Urethane Blog

Dow Q3 Results

October 24, 2019

Dow reports third quarter 2019 results

MIDLAND, Mich.–(BUSINESS WIRE)–Dow (NYSE: DOW):

FINANCIAL HIGHLIGHTS

  • GAAP EPS from continuing operations of $0.45; Operating EPS¹ of $0.91 versus pro forma results of $1.34 in the year-ago period. Operating EPS excludes significant items in the quarter, totaling $0.46 per share, primarily related to: environmental charges; integration and separation costs; and a gain associated with litigation matters.
  • GAAP Net Income of $347 million; Operating EBIT¹ of $1.1 billion versus pro forma results of $1.6 billion in the year-ago period.
  • Net Sales were $10.8 billion, down 15% versus pro forma results in the year-ago period, driven by lower local prices primarily due to declines in global energy prices.
  • Volume declined 2% versus pro forma results in the year-ago period. Demand growth in packaging, polyurethanes and silicones applications was more than offset by lower hydrocarbon co-product sales, resulting from a lighter feedstock slate in Europe, and increased ethylene integration from the startup of new U.S. Gulf Coast assets. Excluding the Hydrocarbons & Energy business, volume rose 1%.
  • Local price declined 12% versus pro forma results in the year-ago period, driven primarily by decreases in polyethylene, hydrocarbon co-products, siloxanes and isocyanates. Currency decreased sales by 1%.
  • Equity losses were $44 million, compared to pro forma equity earnings of $135 million in the year-ago period. The reduction was primarily due to lower results at the Kuwait joint ventures, driven by margin compression in monoethylene glycol (MEG) and polyethylene.
  • Operating EBIT was $1.1 billion, down from pro forma results of $1.6 billion in the year-ago period, reflecting margin compression and the impact from lost production in Argentina. These factors were partly offset by savings from cost synergies and stranded cost removal, as well as new capacity on the U.S. Gulf Coast.

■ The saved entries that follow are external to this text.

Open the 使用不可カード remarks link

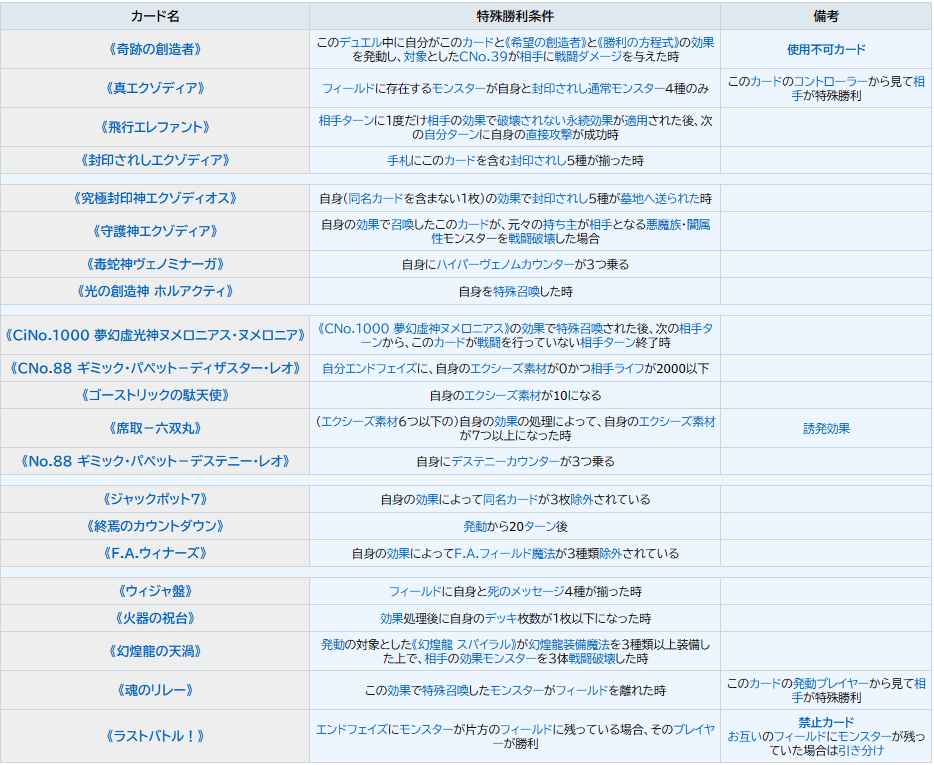tap(826, 49)
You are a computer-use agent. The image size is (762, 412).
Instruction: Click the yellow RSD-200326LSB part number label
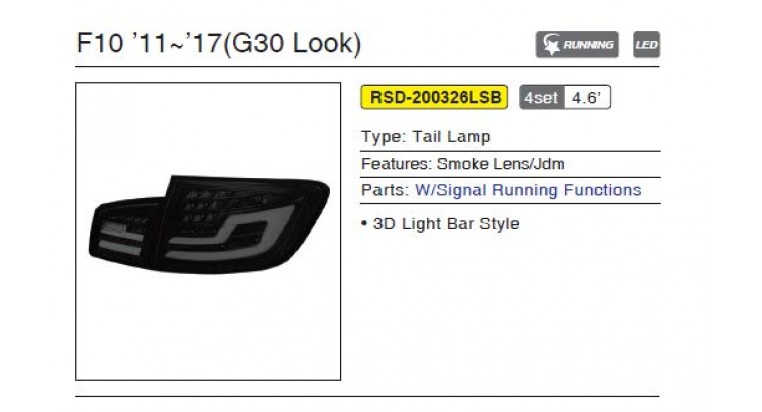click(x=434, y=97)
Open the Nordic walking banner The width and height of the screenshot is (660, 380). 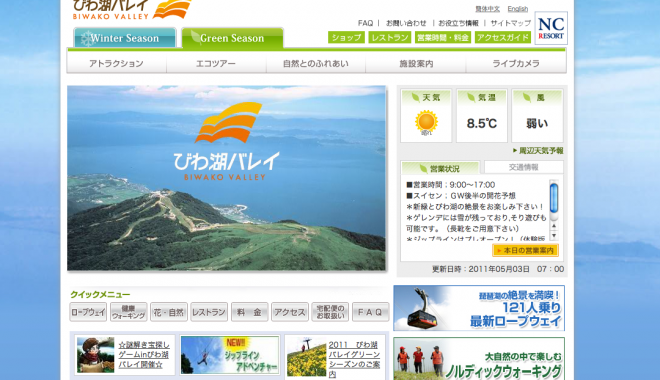click(479, 359)
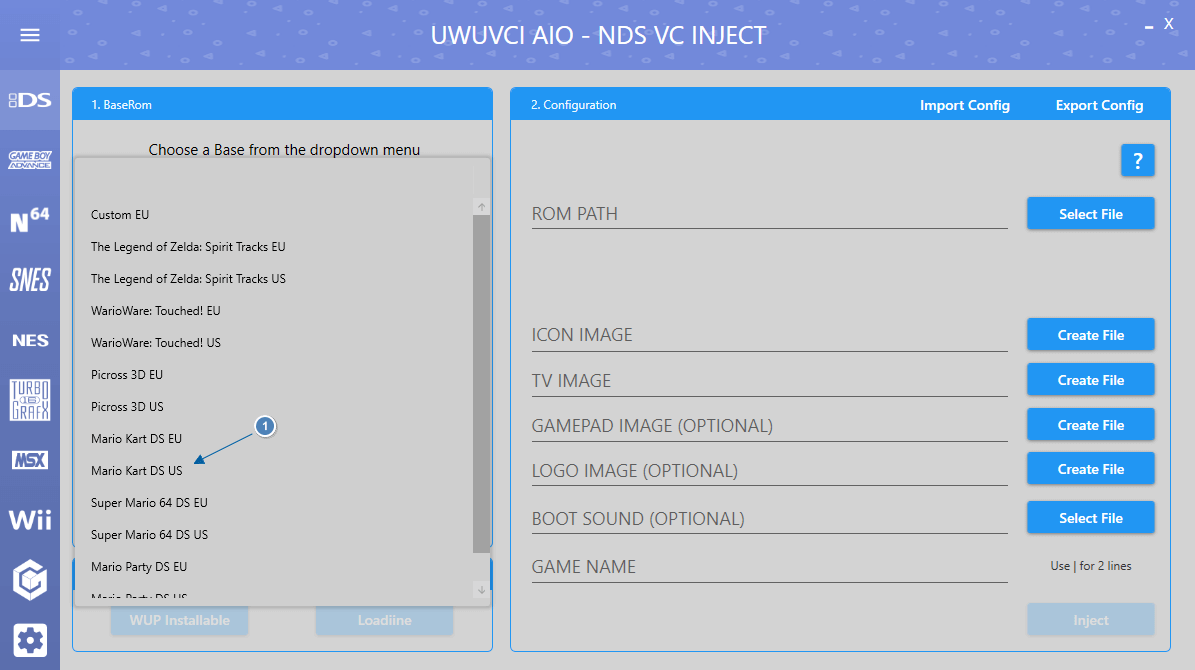1195x670 pixels.
Task: Open the settings gear
Action: [30, 640]
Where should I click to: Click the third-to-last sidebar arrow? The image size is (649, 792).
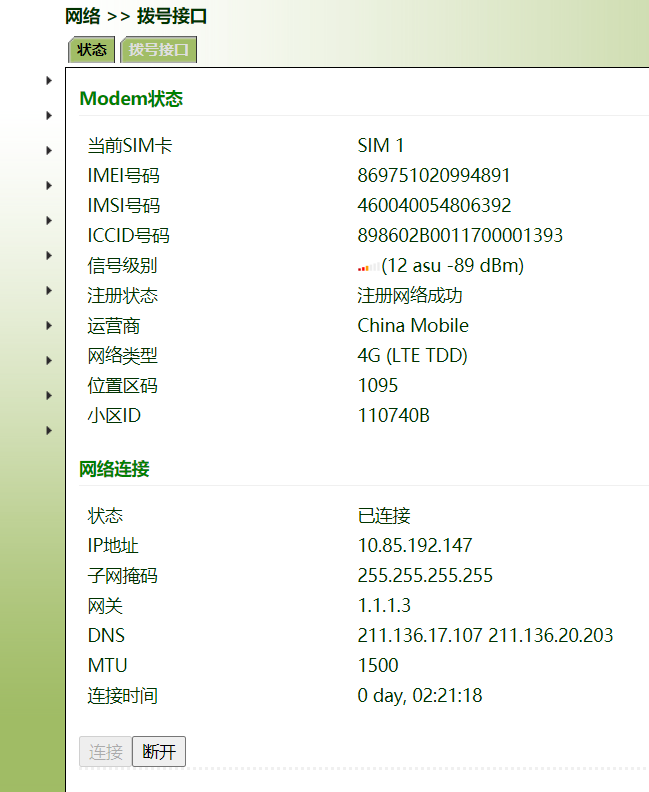coord(49,360)
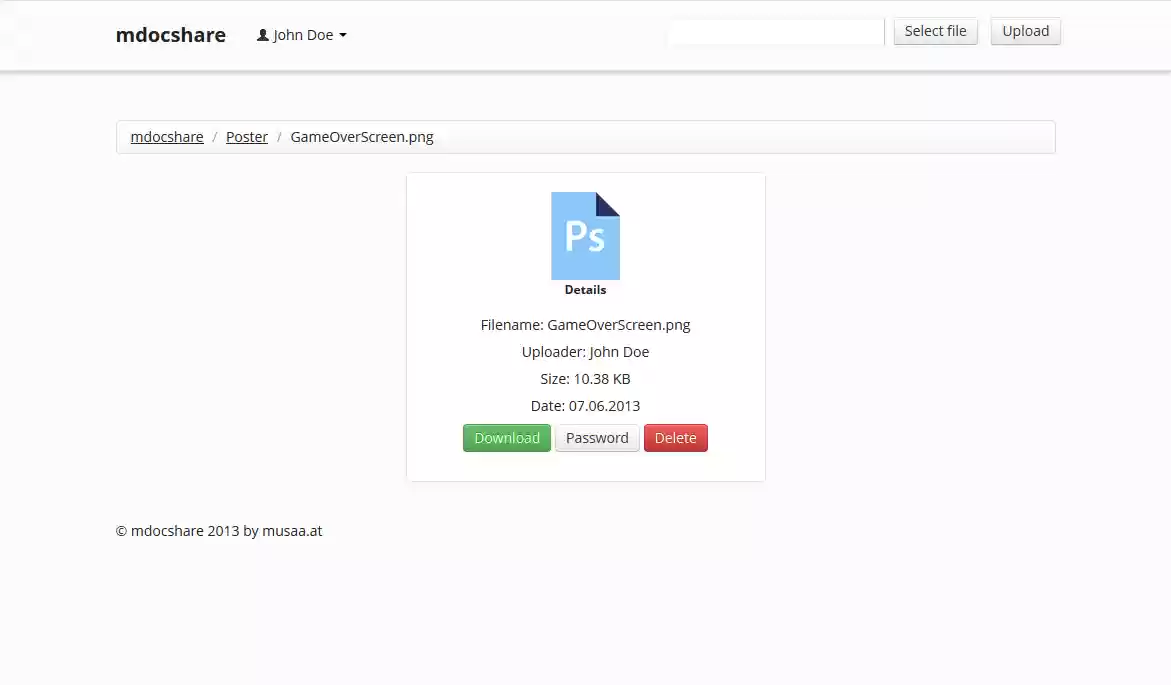1171x685 pixels.
Task: Set a password for the file
Action: [597, 437]
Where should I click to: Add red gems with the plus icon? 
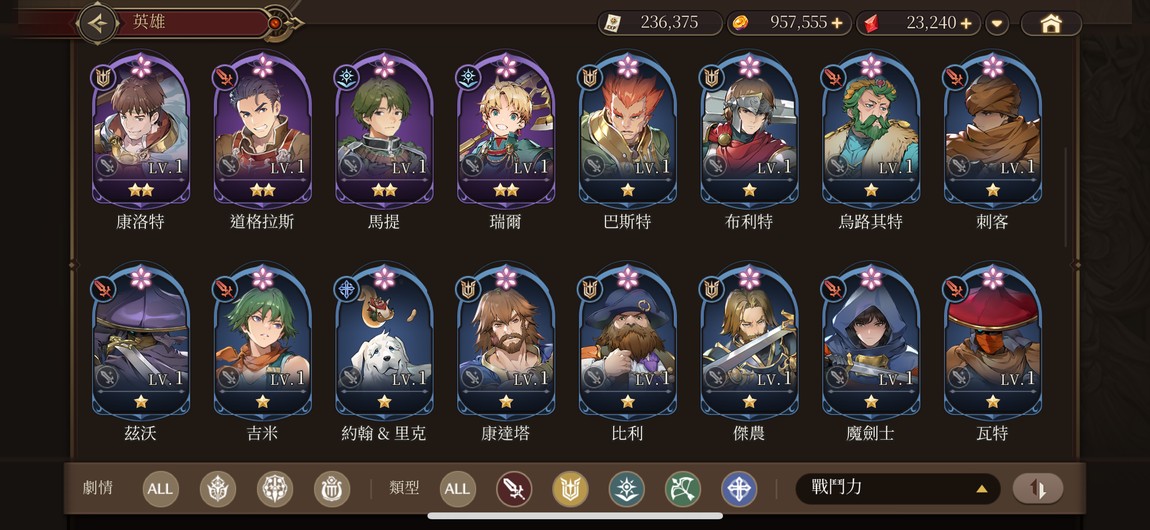(967, 23)
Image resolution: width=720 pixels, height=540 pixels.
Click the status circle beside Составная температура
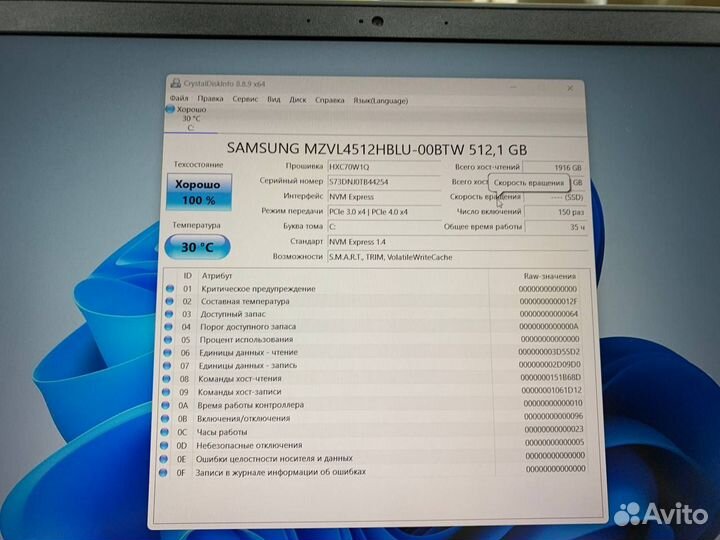click(169, 301)
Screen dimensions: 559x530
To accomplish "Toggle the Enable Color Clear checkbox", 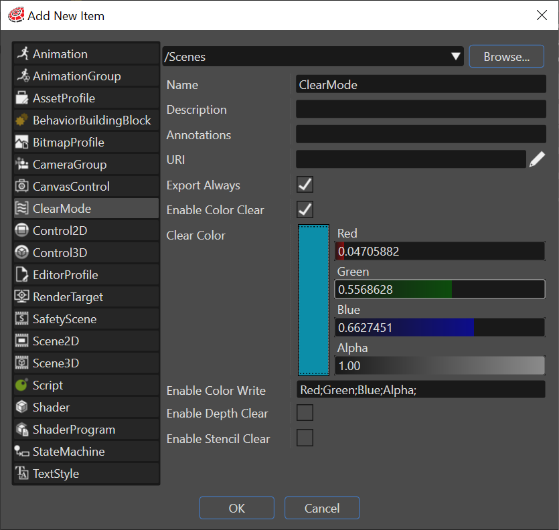I will click(305, 210).
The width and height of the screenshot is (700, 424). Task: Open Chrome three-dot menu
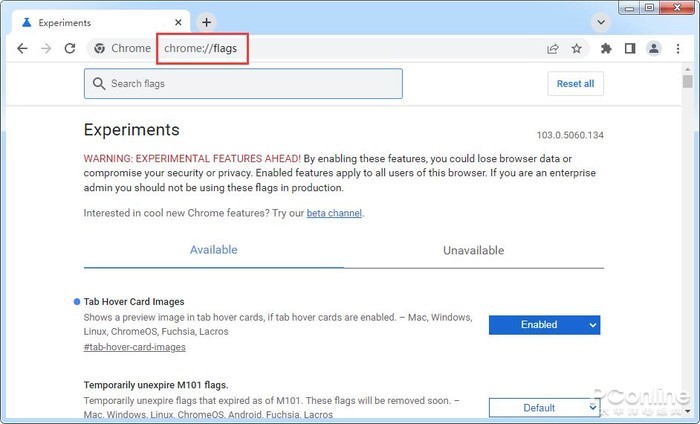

Sequentially, Operating EBIT rose $58 million and Operating EBIT Margin expanded 80 basis points (bps), driven by lower planned maintenance spending in the Industrial Solutions business and margin expansion in Packaging & Specialty Plastics.
  • Completed the Materials Science Division $1.365 billion cost synergy program and removed $40 million of stranded costs in the quarter.
  • Cash provided by operating activities – continuing operations was $1.8 billion, up $1.6 billion versus the year-ago period. Capital expenditures in the quarter were $472 million and free cash flow2 was $1.3 billion.
  • Returned $0.6 billion to shareholders in the quarter, including $0.5 billion in dividends and $0.1 billion in share repurchases.

SUMMARY FINANCIAL RESULTS

Three Months Ended September 30

Three Months Ended June 30

In millions, except per share amounts

3Q19

As Reported

3Q183

Pro Forma

vs. SQLY

[B / (W)]

2Q19

As Reported

vs. PQ

[B / (W)]

Net Sales

$10,764

$12,697

$(1,933)

$11,014

$(250)

Operating EBIT¹

$1,117

$1,611

$(494)

$1,059

$58

Operating EBIT Margin¹

10.4%

12.7%

(230) bps

9.6%

80 bps

Operating EBITDA¹

$1,856

$2,343

$(487)

$1,802

$54

Operating EPS¹

$0.91

$1.34

$(0.43)

$0.86

$0.05

Cash provided by operating activities – continuing ops

$1,790

$203

$1,587

$960

$830

  1. Op. EPS, Op. EBIT, Op. EBIT Margin and Op. EBITDA are non-GAAP measures. See page 13 for further discussion.
  2. Free cash flow is defined as cash flows from operating activities – continuing operations, excluding the impact of ASU 2016-15, less capital expenditures.
  3. Financial information for the three months ended September 30, 2018 was prepared on a pro forma basis and determined in accordance with
    Article 11 of Regulation S-X.

CEO QUOTE

Jim Fitterling, chief executive officer, commented on the quarter:

“Our results this quarter demonstrated the Dow team’s focus on managing operational levers in response to a difficult business environment. We grew volume in our packaging, polyurethanes and silicones businesses, and once again successfully leveraged our industry-leading feedstock flexibility in the U.S. and Europe. Our team also took actions to improve pricing – with notable improvements in the Packaging and Specialty Plastics business toward the end of the quarter. Further, we continued to drive down our cost structure, completing the $1.365 billion cost synergy program and removing $40 million of stranded costs. Together, these factors delivered sequential earnings, margins and free cash flow improvements. Overall, our results showcased the strengths of the Dow portfolio and team.”

SEGMENT HIGHLIGHTS

Packaging & Specialty Plastics

Three Months Ended September 30

Three Months Ended June 30

In millions, except margin percentages

3Q19

3Q18

vs. SQLY

[B / (W)]

2Q19

vs. PQ

[B / (W)]

Net Sales

$5,062

$6,157

$(1,095)

$5,205

$(143)

Operating EBIT

$798

$857

$(59)

$768

$30

Operating EBIT Margin

15.8%

13.9%

190 bps

14.8%

100 bps

Equity Earnings (Losses)

$23

$83

$(60)

$74

$(51)

Packaging & Specialty Plastics net sales were $5.1 billion, down $1.1 billion versus pro forma results in the year-ago period. Volume declined 4% as growth in Packaging and Specialty Plastics was more than offset by a decline in Hydrocarbons & Energy. Local price declined 13%, and currency decreased net sales by 1%.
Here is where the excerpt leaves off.